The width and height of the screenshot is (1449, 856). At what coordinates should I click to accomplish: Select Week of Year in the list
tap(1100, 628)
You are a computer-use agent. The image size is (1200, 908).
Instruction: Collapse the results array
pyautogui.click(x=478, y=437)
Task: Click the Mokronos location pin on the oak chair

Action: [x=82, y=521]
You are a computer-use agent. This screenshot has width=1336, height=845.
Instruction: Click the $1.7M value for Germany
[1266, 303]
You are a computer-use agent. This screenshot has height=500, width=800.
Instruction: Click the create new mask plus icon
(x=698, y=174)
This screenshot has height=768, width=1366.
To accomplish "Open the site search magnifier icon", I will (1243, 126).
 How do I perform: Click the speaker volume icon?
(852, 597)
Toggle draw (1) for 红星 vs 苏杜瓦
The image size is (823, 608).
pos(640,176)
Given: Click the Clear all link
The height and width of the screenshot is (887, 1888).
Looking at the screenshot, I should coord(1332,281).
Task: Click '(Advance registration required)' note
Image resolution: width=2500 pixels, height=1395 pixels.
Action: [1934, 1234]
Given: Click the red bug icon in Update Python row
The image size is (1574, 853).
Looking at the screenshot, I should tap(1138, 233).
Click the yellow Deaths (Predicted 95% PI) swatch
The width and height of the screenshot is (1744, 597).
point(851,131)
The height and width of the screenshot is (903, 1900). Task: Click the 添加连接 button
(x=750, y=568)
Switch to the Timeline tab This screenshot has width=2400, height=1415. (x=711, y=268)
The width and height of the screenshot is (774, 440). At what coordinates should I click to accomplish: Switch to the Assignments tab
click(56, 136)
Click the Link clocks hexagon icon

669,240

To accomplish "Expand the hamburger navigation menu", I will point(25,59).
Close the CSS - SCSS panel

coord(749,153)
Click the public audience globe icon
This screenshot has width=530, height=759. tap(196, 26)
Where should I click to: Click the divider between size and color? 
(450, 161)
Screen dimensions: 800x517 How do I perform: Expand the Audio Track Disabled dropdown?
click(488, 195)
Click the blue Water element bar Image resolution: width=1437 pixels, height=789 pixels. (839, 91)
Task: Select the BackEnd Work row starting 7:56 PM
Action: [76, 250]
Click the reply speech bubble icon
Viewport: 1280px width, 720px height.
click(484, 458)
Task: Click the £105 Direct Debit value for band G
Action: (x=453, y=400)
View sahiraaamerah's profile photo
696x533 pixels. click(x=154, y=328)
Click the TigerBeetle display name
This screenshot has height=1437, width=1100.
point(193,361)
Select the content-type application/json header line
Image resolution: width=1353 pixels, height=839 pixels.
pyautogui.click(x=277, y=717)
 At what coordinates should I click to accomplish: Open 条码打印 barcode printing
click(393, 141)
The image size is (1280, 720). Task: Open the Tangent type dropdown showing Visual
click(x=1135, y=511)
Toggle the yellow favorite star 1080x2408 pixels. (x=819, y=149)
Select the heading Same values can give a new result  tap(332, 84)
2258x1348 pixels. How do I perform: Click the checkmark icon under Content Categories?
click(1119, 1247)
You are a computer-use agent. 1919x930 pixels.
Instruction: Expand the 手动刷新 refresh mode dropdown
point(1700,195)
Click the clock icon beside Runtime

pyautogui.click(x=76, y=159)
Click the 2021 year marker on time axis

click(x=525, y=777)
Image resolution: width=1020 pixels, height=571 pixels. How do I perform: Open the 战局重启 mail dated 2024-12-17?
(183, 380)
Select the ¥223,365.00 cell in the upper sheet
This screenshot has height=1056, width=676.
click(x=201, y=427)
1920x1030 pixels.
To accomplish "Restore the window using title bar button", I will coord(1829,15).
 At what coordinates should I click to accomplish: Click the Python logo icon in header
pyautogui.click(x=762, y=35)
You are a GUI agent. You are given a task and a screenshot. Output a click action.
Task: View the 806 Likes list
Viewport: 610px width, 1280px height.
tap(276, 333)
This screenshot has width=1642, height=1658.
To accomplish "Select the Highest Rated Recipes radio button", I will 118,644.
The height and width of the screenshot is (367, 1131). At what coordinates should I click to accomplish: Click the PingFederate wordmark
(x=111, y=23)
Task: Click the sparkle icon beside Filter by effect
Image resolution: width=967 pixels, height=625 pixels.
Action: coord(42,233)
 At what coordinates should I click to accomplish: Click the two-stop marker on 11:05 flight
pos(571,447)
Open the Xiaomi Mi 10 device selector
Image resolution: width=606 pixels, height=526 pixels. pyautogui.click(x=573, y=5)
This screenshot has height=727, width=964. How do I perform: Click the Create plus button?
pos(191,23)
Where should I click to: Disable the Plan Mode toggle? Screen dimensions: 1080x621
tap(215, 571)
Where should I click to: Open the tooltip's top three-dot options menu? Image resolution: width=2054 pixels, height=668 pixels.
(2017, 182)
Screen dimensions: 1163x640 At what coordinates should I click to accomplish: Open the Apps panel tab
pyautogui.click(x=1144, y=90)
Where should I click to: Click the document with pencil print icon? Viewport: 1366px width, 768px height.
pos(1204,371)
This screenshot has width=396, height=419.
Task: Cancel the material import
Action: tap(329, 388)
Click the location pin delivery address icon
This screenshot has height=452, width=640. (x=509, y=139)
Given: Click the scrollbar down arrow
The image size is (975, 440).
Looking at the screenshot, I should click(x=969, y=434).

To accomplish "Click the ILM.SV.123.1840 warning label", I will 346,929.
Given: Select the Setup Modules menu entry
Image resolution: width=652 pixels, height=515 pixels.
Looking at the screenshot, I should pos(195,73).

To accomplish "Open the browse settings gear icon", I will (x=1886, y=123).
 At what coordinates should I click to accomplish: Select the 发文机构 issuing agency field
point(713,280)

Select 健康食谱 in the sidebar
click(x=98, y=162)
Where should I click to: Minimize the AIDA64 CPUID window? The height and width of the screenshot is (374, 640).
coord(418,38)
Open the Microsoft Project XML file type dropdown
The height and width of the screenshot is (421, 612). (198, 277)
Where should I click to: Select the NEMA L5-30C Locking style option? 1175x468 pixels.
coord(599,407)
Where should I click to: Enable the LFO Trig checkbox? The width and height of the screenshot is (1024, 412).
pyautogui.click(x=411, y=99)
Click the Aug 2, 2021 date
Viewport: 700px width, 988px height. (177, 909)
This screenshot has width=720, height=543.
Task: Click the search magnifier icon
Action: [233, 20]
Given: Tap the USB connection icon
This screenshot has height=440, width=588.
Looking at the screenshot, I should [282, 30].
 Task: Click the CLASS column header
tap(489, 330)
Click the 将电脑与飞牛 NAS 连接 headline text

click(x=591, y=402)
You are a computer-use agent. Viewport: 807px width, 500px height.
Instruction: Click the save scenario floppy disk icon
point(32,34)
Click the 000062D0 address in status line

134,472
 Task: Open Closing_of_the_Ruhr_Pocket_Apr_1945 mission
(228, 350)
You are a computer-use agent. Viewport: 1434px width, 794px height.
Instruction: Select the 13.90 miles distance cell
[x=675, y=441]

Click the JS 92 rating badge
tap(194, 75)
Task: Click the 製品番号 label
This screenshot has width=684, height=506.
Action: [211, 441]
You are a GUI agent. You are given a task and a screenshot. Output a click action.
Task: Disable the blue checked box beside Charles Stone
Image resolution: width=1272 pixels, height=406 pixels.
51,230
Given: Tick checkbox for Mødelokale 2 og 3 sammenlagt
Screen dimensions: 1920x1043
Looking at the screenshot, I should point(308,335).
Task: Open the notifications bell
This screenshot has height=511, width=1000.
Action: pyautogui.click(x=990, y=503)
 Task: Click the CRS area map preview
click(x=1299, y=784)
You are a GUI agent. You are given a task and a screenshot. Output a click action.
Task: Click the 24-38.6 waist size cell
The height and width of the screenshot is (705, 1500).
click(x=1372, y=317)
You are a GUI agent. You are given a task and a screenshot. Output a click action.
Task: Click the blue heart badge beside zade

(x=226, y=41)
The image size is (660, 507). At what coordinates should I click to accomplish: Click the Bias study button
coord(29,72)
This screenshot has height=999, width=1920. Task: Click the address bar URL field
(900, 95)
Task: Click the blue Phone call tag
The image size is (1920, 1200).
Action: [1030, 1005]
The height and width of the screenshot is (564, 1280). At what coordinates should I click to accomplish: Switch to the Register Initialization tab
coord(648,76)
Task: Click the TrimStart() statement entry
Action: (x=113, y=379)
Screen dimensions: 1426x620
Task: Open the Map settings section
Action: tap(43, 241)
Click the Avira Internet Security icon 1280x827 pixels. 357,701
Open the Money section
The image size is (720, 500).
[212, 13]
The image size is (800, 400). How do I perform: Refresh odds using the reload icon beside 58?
▬▬▬▬▬▬
Find every line above that contains the word "will", and return each one.

■ **Problem solution**
To accomplish "Open the site search magnifier icon", I will (1243, 126).
To accomplish "Expand the hamburger navigation menu", I will point(25,59).
To accomplish "Restore the window using title bar button", I will coord(1829,15).
To accomplish "Select the Highest Rated Recipes radio button", I will 118,644.
To accomplish "Click the ILM.SV.123.1840 warning label", I will 346,929.
To accomplish "Open the browse settings gear icon", I will (x=1886, y=123).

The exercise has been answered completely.